At first Lorna can remember nothing. As her memories return - some good, some bad - she realises that she has decisions to make and that she needs to find a way home.

I have heard this book being compared to The Wizard of Oz, The Hitchhiker's Guide to the Galaxy and The Lovely Bones and it is true that there are influences from those books throughout. However, I stress the word influence because, in my opinion, this book is very much better than all three of those books.

This is a book which refuses to be put into any specific genre. It is humorous, quirky and moving  and I enjoyed it very much. Alongside the death of Lorna is the story of her life which Mr Laidlaw tells with a detailed eye for the minutae of every day living. Changing from the present to the past is flawlessly achieved throughout and I was enthralled by the believable characters regardless of whether they were mortal or celestial.
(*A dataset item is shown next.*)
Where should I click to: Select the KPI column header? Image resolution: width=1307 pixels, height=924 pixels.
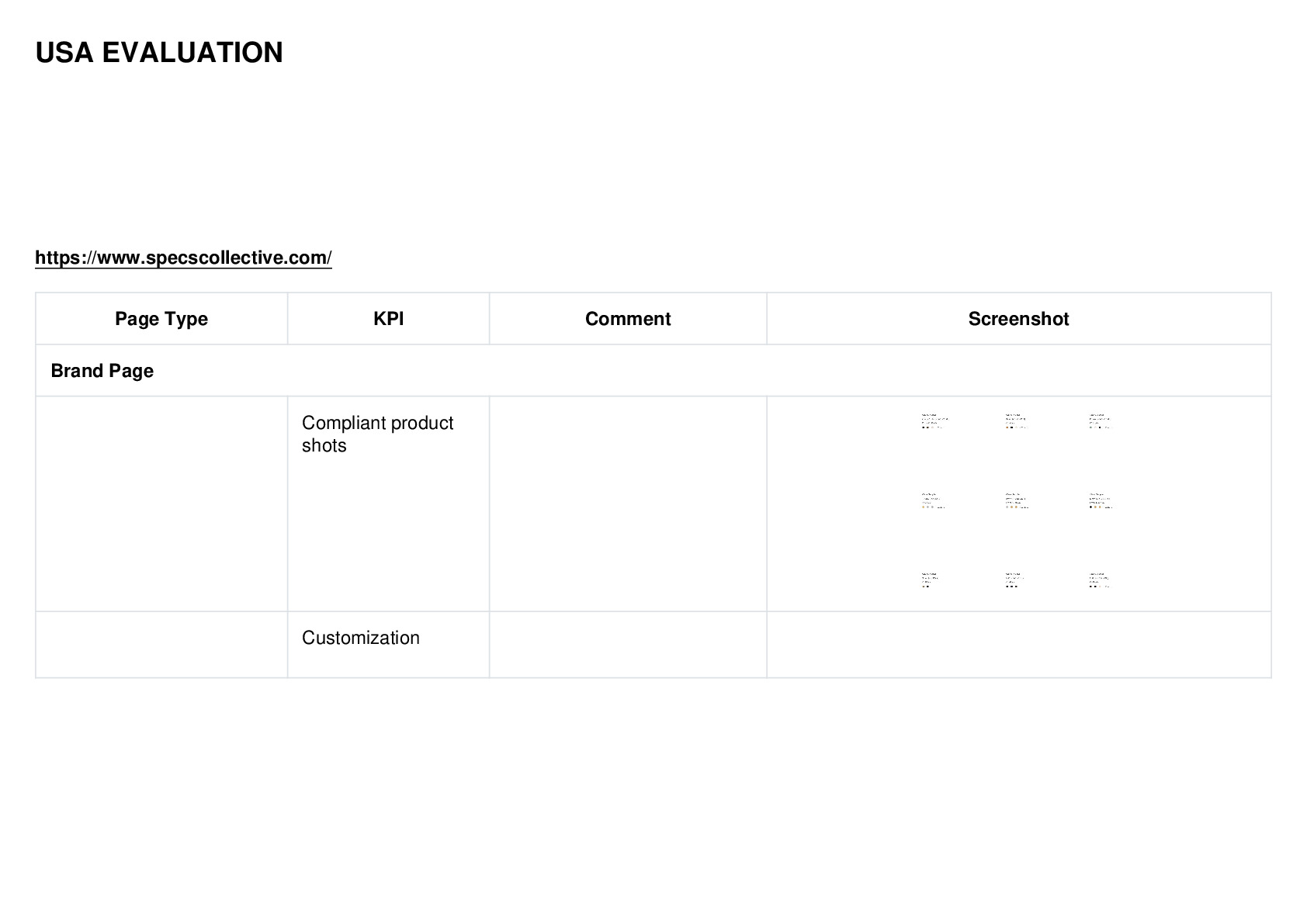388,319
This original story is well worth reading. It is a story of life and how the small decisions we make have an impact on ourselves and those around us. I highly recommend this unusual book. There is something for everyone within it's pages and I think most people would enjoy finding this in their Christmas stocking.


ISBN: 978 1786150356

Publisher: Accent Press


About the Author

Charlie Laidlaw was born in Paisley and is a graduate of the University of Edinburgh. He has been a national newspaper journalist and worked in defence intelligence. He now runs his own marketing consultancy in East Lothian. He also wrote The Herbal Detective under the name of Charles Gray. He is married with two grown up children and lives in Gullane.